[INFORMATION PROVIDED]

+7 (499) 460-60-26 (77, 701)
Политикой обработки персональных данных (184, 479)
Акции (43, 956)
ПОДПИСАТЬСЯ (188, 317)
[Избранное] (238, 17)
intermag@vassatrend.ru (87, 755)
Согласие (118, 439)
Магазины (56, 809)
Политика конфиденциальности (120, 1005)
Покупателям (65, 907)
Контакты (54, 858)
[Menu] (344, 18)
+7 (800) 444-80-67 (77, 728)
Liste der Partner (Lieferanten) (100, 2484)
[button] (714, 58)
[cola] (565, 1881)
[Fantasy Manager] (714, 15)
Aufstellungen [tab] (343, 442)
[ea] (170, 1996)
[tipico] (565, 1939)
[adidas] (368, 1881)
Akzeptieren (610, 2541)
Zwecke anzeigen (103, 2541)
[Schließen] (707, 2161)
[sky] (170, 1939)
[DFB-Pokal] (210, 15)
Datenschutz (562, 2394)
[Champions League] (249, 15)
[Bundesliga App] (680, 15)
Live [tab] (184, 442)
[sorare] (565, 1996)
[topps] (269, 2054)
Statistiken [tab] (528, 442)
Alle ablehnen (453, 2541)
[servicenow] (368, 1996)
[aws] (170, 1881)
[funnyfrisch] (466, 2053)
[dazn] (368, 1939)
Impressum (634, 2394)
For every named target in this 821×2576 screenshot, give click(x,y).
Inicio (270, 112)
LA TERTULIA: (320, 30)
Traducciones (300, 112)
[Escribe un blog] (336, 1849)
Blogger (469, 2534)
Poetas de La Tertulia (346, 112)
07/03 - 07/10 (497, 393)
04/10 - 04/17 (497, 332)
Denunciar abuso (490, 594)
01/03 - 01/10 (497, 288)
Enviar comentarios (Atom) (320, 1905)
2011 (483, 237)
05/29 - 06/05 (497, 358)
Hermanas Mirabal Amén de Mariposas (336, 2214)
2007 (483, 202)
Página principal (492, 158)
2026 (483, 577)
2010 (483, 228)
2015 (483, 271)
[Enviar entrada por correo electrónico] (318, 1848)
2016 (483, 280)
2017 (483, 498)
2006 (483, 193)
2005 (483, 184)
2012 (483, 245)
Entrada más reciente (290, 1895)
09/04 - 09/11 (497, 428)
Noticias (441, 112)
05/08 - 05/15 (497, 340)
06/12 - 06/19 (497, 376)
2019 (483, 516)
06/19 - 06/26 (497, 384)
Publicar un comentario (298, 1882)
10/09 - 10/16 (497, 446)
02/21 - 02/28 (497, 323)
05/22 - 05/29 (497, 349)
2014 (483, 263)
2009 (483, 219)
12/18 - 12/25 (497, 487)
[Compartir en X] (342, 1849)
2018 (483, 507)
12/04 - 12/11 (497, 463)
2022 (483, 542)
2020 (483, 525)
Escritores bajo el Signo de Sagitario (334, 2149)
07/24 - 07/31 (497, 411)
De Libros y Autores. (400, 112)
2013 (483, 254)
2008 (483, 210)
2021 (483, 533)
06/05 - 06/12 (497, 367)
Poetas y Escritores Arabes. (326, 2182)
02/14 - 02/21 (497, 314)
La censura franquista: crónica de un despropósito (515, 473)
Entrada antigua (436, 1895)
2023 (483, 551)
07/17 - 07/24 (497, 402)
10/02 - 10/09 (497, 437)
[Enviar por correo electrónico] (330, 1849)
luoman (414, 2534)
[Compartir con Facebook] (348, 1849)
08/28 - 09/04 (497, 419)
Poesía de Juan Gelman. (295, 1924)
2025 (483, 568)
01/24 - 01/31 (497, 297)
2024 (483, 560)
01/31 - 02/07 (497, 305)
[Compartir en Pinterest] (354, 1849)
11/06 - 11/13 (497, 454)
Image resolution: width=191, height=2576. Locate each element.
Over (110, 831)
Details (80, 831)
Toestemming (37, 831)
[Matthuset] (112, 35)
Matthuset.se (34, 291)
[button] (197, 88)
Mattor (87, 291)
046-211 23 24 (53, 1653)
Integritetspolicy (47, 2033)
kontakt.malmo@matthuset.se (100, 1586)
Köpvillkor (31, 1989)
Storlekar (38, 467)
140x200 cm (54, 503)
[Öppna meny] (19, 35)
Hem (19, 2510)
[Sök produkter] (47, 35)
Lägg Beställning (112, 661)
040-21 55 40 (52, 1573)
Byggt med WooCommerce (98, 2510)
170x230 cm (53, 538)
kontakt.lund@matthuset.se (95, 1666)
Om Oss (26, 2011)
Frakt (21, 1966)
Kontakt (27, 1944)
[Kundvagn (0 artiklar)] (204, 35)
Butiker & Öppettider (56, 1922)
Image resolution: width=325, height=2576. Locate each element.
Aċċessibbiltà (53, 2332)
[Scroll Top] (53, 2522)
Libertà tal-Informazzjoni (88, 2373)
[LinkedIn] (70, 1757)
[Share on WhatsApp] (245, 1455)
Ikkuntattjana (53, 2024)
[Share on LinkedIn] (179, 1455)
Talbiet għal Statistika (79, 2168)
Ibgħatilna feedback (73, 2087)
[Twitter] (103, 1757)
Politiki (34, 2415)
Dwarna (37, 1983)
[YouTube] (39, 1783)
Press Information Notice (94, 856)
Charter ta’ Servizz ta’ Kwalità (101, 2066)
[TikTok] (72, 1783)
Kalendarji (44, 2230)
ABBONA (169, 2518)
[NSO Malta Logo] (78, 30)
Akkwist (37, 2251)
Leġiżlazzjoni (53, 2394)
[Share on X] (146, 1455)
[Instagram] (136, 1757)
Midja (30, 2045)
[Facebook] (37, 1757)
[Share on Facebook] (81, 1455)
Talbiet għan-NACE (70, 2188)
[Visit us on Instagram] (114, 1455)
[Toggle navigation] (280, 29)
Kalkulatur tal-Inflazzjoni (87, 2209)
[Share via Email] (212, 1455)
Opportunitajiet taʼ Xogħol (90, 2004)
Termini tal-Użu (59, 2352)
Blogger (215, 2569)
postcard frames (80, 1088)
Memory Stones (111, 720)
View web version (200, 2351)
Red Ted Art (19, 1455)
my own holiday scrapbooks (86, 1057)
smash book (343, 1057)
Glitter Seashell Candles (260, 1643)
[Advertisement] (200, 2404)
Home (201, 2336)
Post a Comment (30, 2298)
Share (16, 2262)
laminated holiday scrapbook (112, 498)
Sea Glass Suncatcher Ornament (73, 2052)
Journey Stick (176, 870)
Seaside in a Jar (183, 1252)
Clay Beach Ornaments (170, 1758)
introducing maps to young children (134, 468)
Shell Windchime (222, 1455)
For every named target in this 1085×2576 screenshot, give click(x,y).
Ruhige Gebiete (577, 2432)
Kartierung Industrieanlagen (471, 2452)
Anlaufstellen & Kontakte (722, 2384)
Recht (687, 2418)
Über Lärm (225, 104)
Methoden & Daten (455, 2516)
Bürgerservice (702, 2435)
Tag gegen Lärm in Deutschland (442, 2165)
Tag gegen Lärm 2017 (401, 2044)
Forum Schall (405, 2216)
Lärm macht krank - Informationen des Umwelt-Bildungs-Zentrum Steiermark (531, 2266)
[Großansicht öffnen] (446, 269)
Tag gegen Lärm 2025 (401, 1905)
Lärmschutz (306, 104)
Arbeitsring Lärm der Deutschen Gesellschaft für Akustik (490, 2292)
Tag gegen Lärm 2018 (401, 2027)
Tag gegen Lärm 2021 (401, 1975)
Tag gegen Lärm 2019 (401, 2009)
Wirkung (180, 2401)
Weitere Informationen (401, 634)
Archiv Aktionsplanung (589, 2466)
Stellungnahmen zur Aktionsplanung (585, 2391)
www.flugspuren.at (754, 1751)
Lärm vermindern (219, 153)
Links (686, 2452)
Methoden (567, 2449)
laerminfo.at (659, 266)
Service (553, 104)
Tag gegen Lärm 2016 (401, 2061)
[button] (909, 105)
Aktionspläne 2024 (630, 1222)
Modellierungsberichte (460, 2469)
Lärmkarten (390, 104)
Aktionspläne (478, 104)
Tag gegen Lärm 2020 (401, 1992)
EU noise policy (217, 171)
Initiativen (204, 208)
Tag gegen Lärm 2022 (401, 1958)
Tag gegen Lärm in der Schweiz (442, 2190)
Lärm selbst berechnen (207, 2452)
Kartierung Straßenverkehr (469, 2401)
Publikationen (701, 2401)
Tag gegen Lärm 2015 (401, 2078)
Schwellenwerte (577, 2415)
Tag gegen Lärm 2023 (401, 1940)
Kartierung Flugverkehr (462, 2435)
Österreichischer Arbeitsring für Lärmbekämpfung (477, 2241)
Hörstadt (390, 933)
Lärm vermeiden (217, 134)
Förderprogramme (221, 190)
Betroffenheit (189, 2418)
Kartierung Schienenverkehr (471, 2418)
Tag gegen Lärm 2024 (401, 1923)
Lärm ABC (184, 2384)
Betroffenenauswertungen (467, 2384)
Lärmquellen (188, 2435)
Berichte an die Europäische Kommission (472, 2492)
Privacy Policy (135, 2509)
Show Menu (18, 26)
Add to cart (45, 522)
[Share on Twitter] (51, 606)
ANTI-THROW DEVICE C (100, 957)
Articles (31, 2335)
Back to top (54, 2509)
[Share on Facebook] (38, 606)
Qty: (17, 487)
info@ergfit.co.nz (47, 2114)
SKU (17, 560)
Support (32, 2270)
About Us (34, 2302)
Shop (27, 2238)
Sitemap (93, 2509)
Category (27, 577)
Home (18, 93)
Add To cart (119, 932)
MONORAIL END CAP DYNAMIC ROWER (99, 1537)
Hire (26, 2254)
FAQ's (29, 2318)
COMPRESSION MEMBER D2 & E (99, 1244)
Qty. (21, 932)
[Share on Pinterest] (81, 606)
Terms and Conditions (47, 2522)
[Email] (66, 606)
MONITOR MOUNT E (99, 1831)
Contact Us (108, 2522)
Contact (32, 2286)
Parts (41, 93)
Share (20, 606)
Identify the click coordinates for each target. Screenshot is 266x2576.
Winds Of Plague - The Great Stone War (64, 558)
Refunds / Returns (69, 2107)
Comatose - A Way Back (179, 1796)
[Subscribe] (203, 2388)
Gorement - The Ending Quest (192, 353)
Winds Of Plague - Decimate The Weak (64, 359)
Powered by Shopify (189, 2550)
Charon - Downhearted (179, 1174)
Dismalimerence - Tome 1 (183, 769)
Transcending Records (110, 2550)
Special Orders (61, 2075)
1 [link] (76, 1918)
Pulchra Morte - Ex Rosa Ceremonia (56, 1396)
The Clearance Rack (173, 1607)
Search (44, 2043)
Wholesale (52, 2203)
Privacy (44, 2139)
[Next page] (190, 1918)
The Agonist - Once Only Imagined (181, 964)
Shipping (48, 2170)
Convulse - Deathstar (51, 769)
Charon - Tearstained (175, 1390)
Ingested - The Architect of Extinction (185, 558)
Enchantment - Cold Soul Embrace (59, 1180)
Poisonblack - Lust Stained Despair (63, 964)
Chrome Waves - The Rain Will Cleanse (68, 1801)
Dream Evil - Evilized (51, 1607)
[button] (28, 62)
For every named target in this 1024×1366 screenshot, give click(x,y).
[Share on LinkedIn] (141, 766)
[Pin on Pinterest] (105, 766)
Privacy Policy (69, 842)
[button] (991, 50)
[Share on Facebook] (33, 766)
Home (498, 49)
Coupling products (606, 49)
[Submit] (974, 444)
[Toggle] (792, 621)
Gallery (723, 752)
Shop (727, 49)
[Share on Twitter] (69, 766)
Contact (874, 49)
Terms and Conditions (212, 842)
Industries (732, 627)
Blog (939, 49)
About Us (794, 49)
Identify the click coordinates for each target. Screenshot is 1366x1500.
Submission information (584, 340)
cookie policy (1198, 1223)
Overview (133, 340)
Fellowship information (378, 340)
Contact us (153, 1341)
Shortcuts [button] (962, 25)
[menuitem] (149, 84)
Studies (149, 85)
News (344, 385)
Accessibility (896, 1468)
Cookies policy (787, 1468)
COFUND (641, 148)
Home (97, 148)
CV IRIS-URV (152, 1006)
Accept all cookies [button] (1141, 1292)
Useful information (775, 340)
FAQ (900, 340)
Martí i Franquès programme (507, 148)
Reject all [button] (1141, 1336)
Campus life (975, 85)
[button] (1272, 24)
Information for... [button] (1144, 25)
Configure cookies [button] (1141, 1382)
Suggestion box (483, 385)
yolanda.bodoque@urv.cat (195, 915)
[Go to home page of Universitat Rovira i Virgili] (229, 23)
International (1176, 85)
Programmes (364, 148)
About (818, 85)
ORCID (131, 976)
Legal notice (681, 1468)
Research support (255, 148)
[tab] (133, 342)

[WHAT IS EXPECTED] All lines above between those holding "Tag gegen Lärm 2020 (401, 1992)" and "Kartierung Schienenverkehr (471, 2418)", inclusive, must be set down unchanged, and no other line may be included.

[RESPONSE FOR THIS EXERCISE]
Tag gegen Lärm 2020 (401, 1992)
EU noise policy (217, 171)
Initiativen (204, 208)
Tag gegen Lärm 2022 (401, 1958)
Tag gegen Lärm in der Schweiz (442, 2190)
Lärm selbst berechnen (207, 2452)
Kartierung Straßenverkehr (469, 2401)
Publikationen (701, 2401)
Tag gegen Lärm 2015 (401, 2078)
Schwellenwerte (577, 2415)
Tag gegen Lärm 2023 (401, 1940)
Kartierung Flugverkehr (462, 2435)
Österreichischer Arbeitsring für Lärmbekämpfung (477, 2241)
Hörstadt (390, 933)
Lärm vermeiden (217, 134)
Förderprogramme (221, 190)
Betroffenheit (189, 2418)
Kartierung Schienenverkehr (471, 2418)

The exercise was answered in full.